As a student, Ralph DeBerardinis found cellular metabolism boring. The black-and-white diagrams of biochemical pathways in his textbooks did little to ignite his imagination. Then he saw how disruptions in those pathways wreaked havoc on his patients, and suddenly, the complex networks had his undivided attention.
DeBerardinis began treating children with inherited metabolic disorders during his medical residency at the University of Pennsylvania and Children’s Hospital of Philadelphia. His patients’ symptoms, brought on by the absence of an essential metabolite or the accumulation of some toxic compound, were often sudden and severe. Most of the children lacked a single metabolic enzyme – one of hundreds the body uses to convert nutrients to energy and generate cellular components.

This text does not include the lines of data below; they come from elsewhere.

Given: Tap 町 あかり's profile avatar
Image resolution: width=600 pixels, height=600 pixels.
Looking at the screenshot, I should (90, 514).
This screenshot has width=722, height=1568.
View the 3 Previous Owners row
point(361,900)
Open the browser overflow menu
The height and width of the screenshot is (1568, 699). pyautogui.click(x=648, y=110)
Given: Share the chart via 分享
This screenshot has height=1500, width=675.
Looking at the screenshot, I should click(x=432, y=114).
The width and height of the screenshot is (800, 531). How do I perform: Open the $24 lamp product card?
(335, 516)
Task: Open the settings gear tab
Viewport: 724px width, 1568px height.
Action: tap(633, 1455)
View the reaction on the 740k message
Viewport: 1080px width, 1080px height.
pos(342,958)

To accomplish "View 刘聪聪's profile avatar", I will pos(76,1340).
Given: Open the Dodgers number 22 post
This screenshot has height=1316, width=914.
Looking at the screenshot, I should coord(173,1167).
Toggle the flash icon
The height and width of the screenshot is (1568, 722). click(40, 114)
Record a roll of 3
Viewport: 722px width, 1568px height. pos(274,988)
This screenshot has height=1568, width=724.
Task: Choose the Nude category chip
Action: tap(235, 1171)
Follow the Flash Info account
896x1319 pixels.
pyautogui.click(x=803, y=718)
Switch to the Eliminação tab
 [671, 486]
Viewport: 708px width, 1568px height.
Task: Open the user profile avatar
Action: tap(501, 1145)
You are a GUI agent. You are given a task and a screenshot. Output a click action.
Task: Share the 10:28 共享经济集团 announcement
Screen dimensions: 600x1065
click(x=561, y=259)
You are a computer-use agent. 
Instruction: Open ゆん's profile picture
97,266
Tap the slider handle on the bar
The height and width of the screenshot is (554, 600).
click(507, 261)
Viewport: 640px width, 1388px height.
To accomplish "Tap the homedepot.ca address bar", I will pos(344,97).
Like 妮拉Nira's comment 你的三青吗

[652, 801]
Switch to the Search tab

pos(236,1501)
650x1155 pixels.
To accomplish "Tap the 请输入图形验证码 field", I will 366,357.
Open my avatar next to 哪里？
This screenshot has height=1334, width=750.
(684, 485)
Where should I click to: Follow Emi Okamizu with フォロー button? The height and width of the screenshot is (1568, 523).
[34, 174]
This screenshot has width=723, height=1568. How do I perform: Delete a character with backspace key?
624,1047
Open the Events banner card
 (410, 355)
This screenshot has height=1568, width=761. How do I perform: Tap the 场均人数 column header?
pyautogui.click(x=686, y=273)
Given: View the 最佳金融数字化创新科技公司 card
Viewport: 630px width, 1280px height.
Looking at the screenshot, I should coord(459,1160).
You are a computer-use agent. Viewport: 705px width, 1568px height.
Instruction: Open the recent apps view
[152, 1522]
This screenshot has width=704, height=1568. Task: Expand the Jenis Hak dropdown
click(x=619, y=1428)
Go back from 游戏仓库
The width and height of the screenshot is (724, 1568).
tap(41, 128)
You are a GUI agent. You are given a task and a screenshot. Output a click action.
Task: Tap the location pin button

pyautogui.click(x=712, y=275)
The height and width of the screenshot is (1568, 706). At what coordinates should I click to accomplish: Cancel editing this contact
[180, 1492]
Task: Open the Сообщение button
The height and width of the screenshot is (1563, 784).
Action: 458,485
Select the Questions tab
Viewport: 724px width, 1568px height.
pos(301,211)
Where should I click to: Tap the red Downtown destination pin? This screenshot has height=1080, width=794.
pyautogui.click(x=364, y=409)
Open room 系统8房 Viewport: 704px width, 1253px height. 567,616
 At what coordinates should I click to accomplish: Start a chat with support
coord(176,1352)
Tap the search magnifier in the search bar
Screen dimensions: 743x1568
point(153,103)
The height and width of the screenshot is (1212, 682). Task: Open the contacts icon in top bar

“Missing any one of those enzymes means that you can get very sick, very quickly. And the symptoms depend on which enzyme is missing, meaning that different pathways support health in specific ways,” DeBerardinis says. Many such problems can be corrected with dietary modifications, but there are hundreds of ways metabolism can go wrong.
Most children with an apparent metabolic disorder never receive a definitive diagnosis – “probably because we haven’t discovered the underlying gene yet,” DeBerardinis says. But when he first set out to explore these problems in the lab, he found potential mentors skeptical. “I think the perception then was that we already knew all the metabolic pathways,” he says.